> _Material for this exercise_:
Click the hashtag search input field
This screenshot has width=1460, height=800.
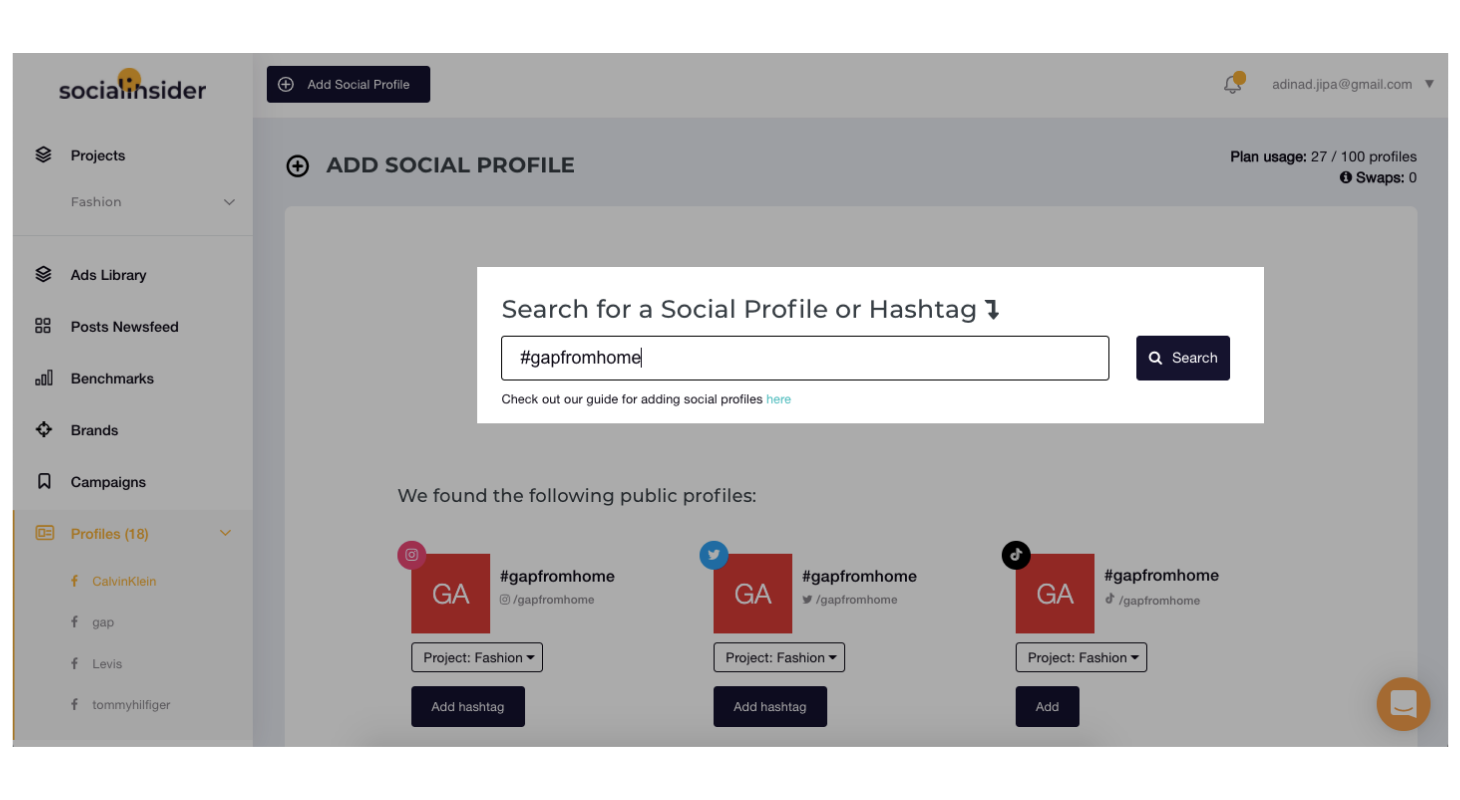click(805, 358)
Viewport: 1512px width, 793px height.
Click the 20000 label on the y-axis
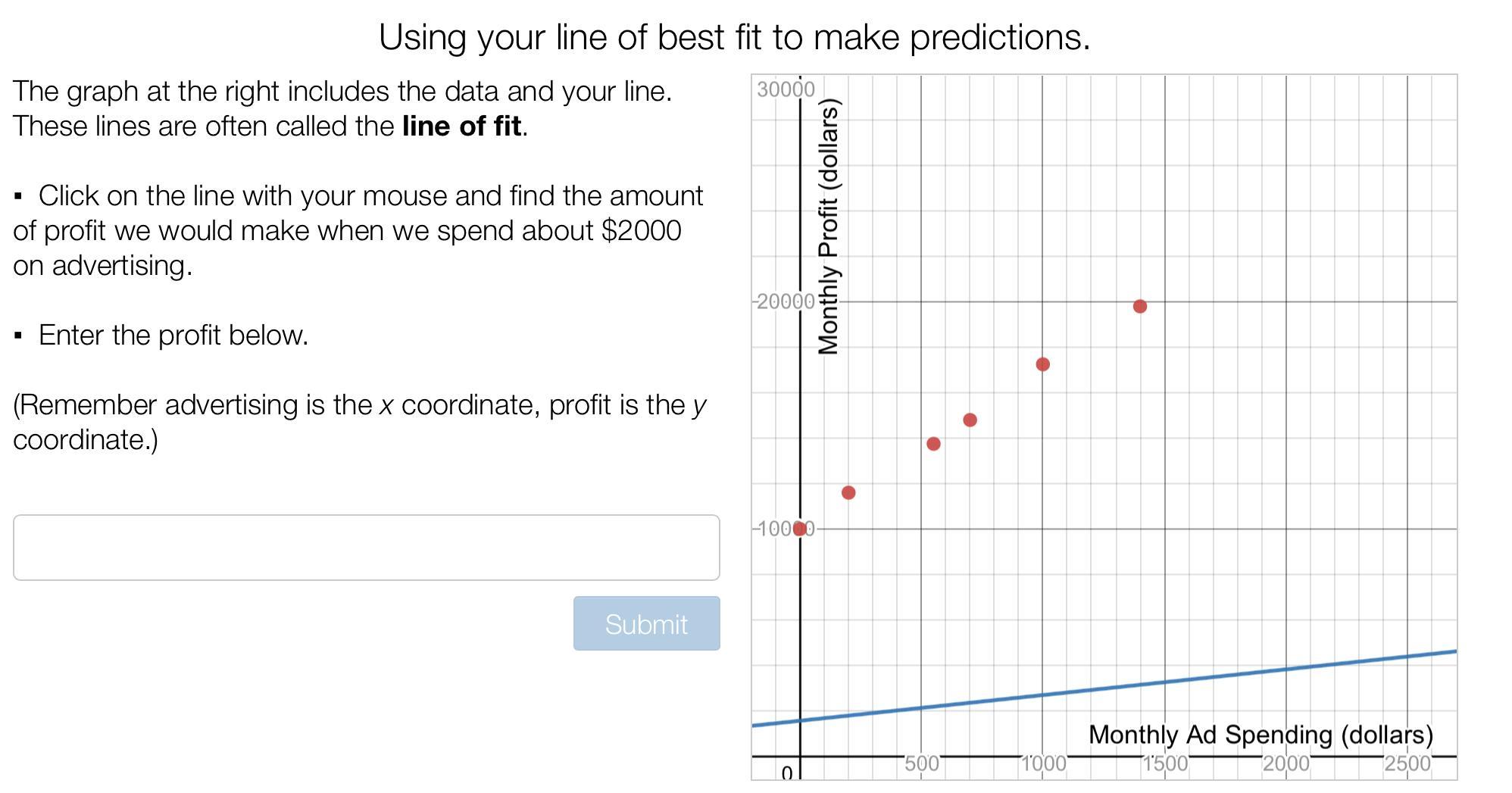pos(786,301)
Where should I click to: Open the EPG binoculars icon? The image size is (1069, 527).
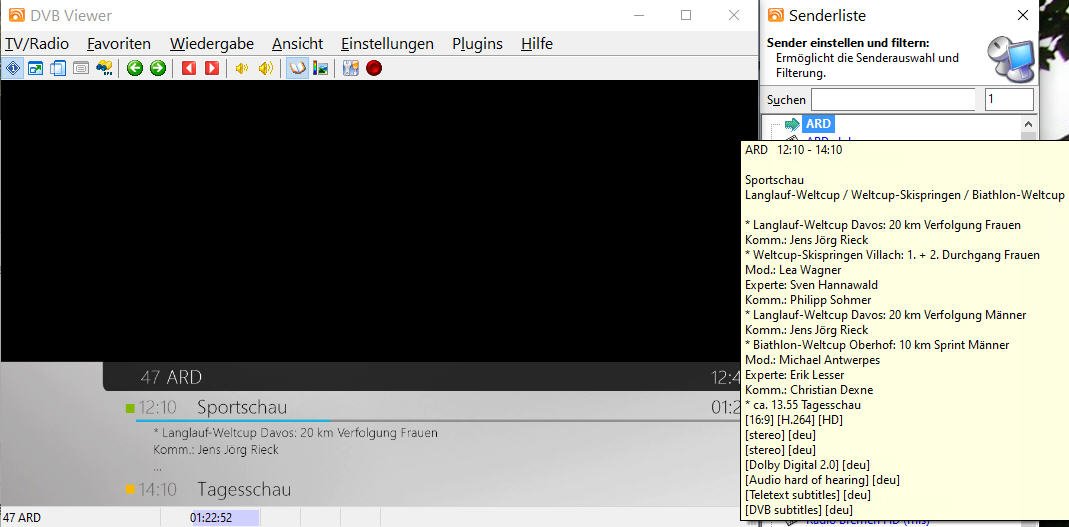pyautogui.click(x=104, y=68)
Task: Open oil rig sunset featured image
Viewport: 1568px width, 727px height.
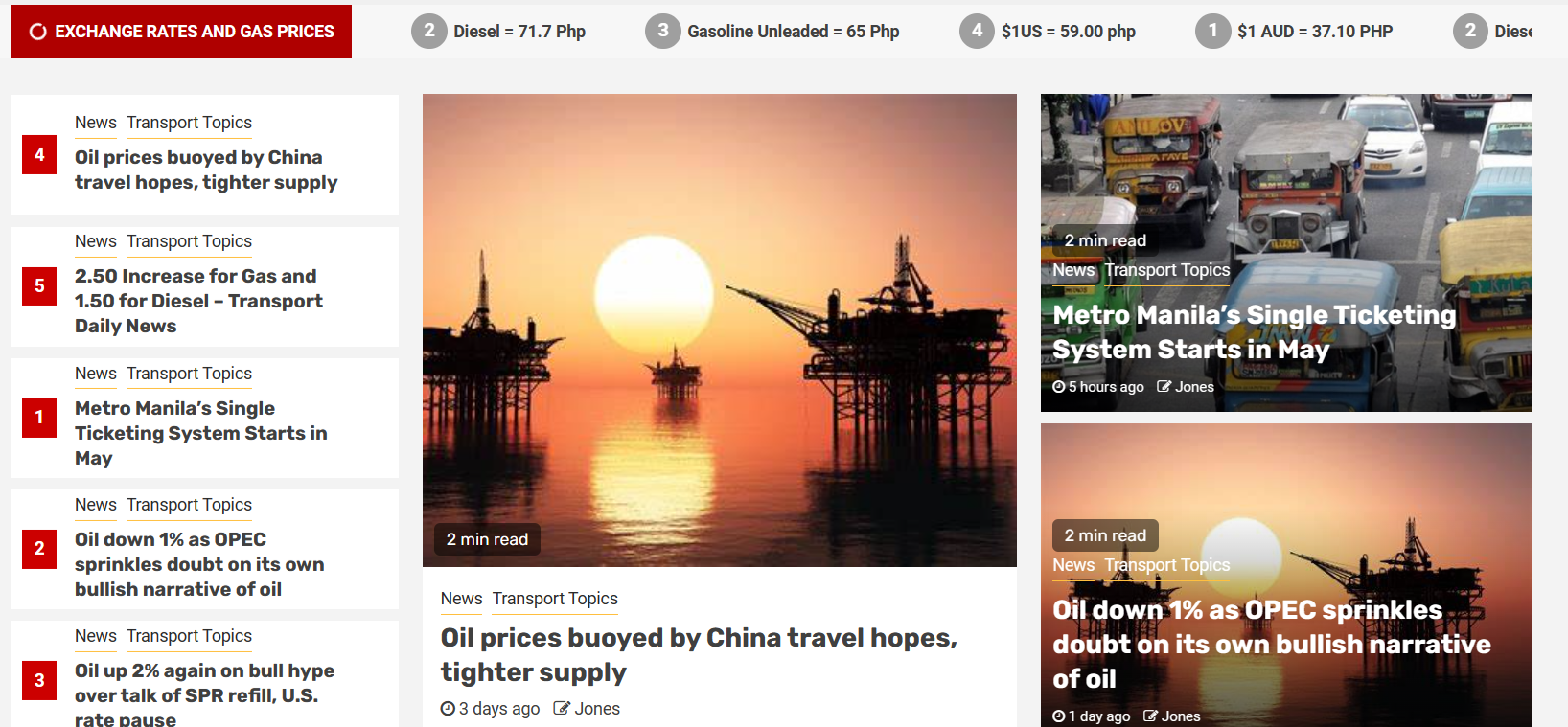Action: click(720, 330)
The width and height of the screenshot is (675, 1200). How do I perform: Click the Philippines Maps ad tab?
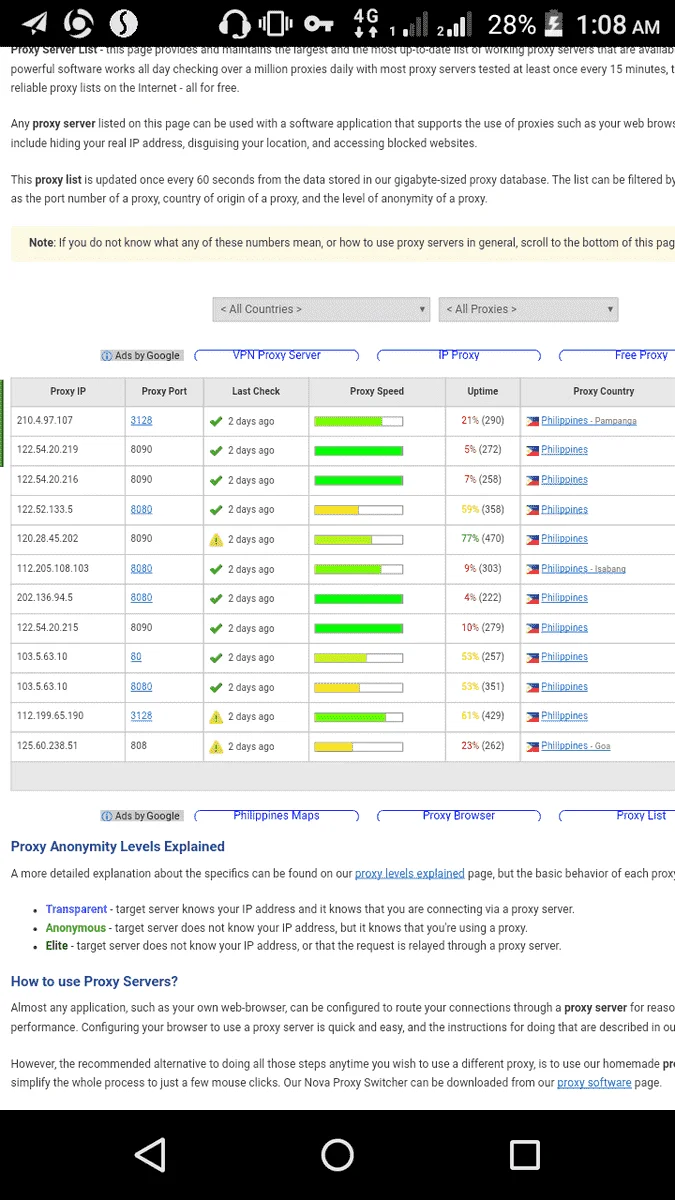click(277, 816)
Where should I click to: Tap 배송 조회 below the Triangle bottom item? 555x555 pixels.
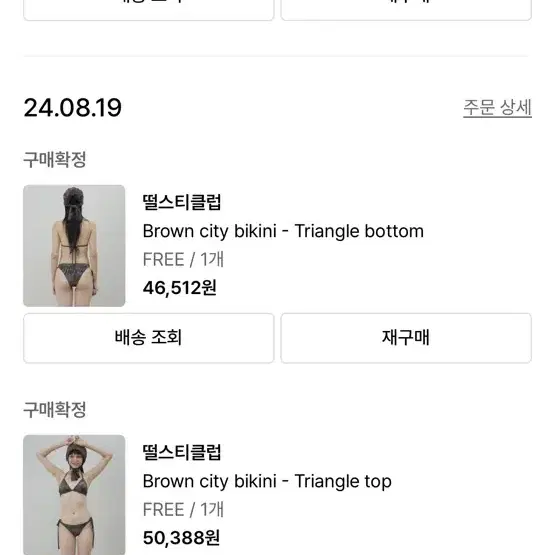point(149,338)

> _Problem details_: Every entry above should be returned exactly, with no images included.

> _Answer to the problem_:
Click the hashtag search input field
This screenshot has width=1460, height=800.
click(805, 358)
Viewport: 1512px width, 793px height.
Click the 20000 label on the y-axis
pos(786,301)
Where should I click to: Open the EPG binoculars icon? The image size is (1069, 527).
pyautogui.click(x=104, y=68)
Task: Open oil rig sunset featured image
Viewport: 1568px width, 727px height.
Action: click(720, 330)
The width and height of the screenshot is (675, 1200). How do I perform: Click the Philippines Maps ad tab?
click(277, 816)
Where should I click to: Tap 배송 조회 below the Triangle bottom item? 555x555 pixels.
point(149,338)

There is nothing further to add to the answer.